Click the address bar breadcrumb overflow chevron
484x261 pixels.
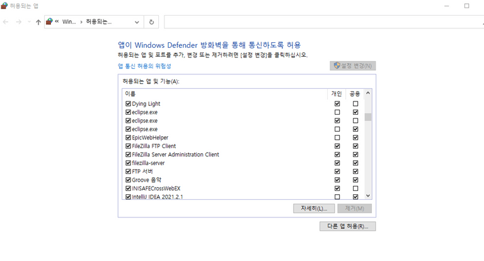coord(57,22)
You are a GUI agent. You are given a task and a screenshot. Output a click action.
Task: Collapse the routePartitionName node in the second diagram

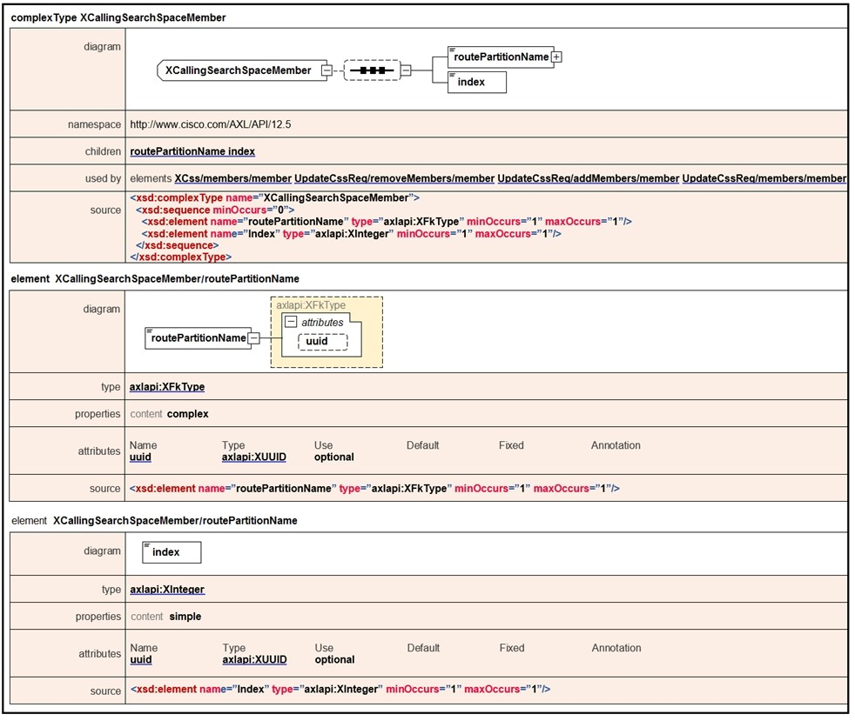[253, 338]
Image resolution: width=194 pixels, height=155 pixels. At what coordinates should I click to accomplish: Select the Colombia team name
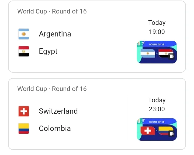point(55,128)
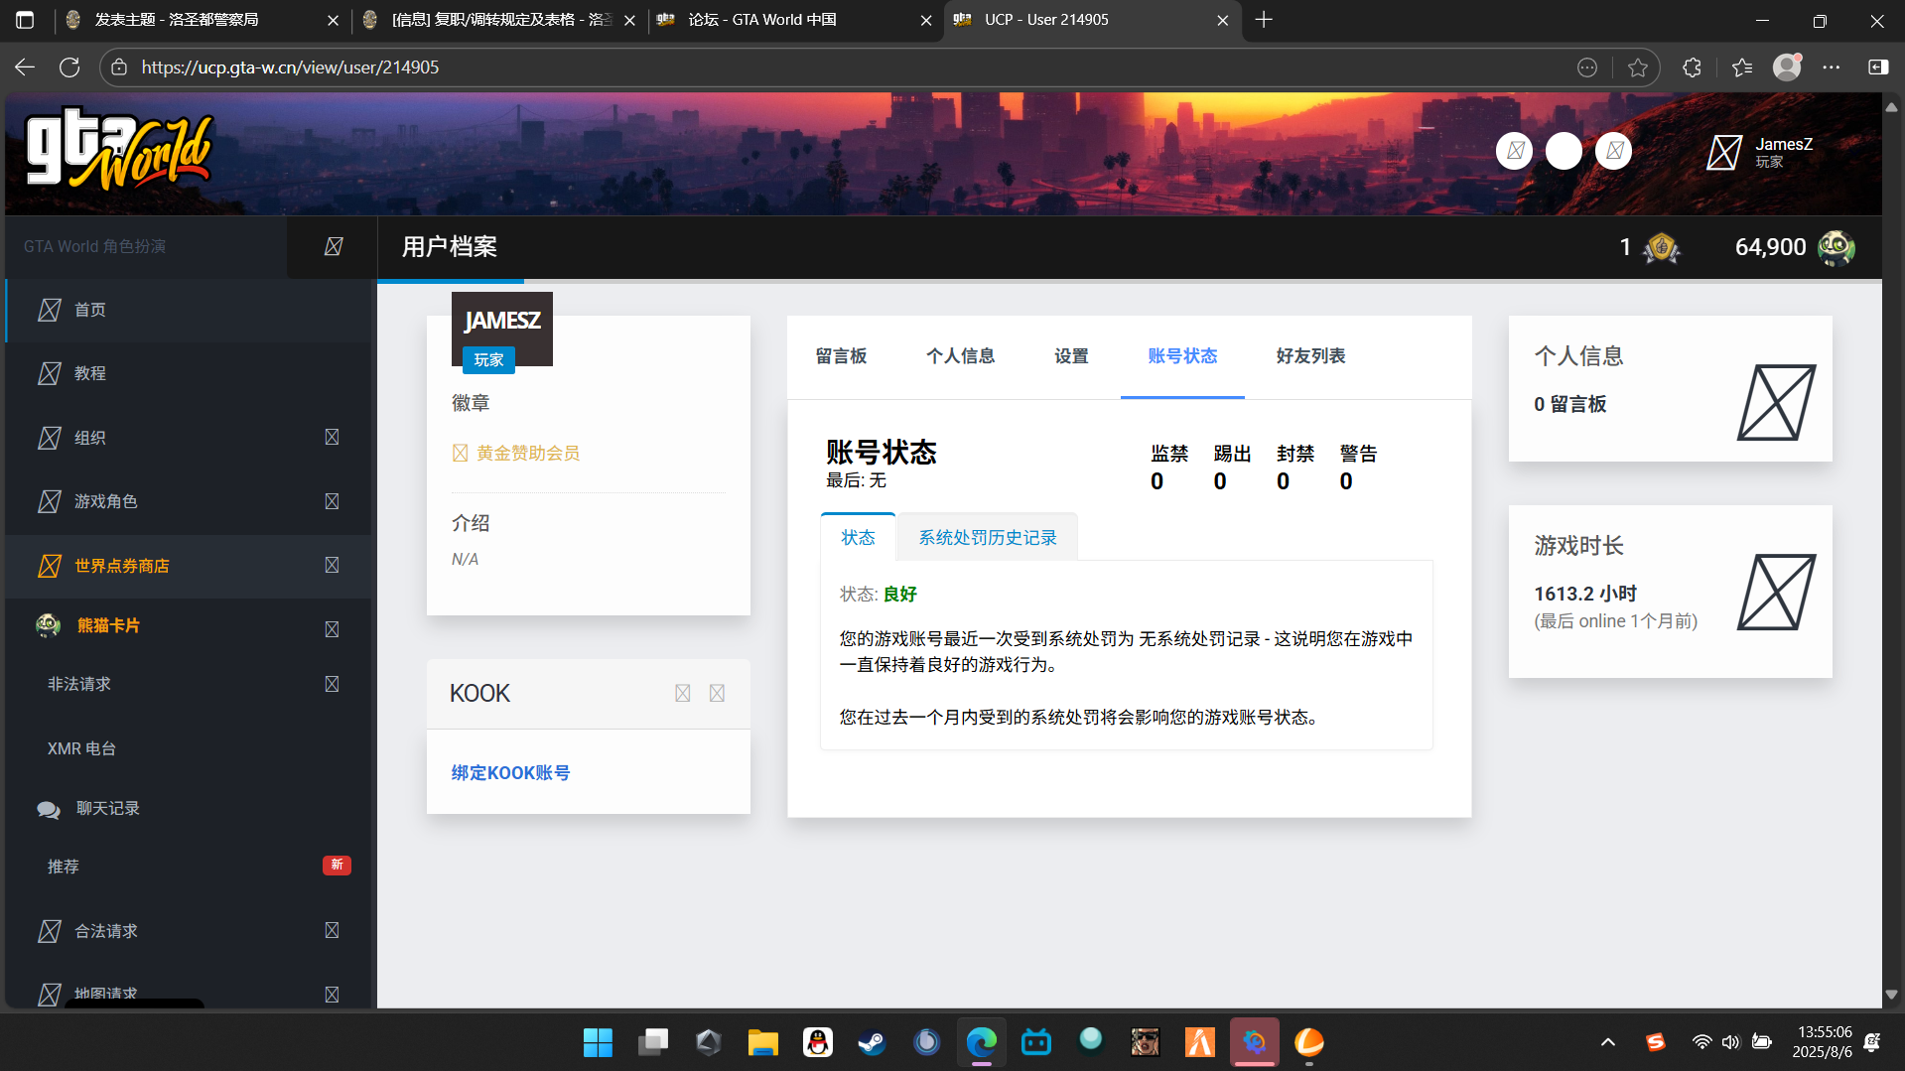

====================

**Problem description**
Please retype the entries above word for word, but only from the line containing "Task: Collapse the" through the last line, and without the pictures.

**Answer to the problem**
Task: Collapse the routePartitionName node in the second diagram

[253, 338]
Image resolution: width=194 pixels, height=155 pixels. At what coordinates should I click to accomplish: Select the Colombia team name
point(55,128)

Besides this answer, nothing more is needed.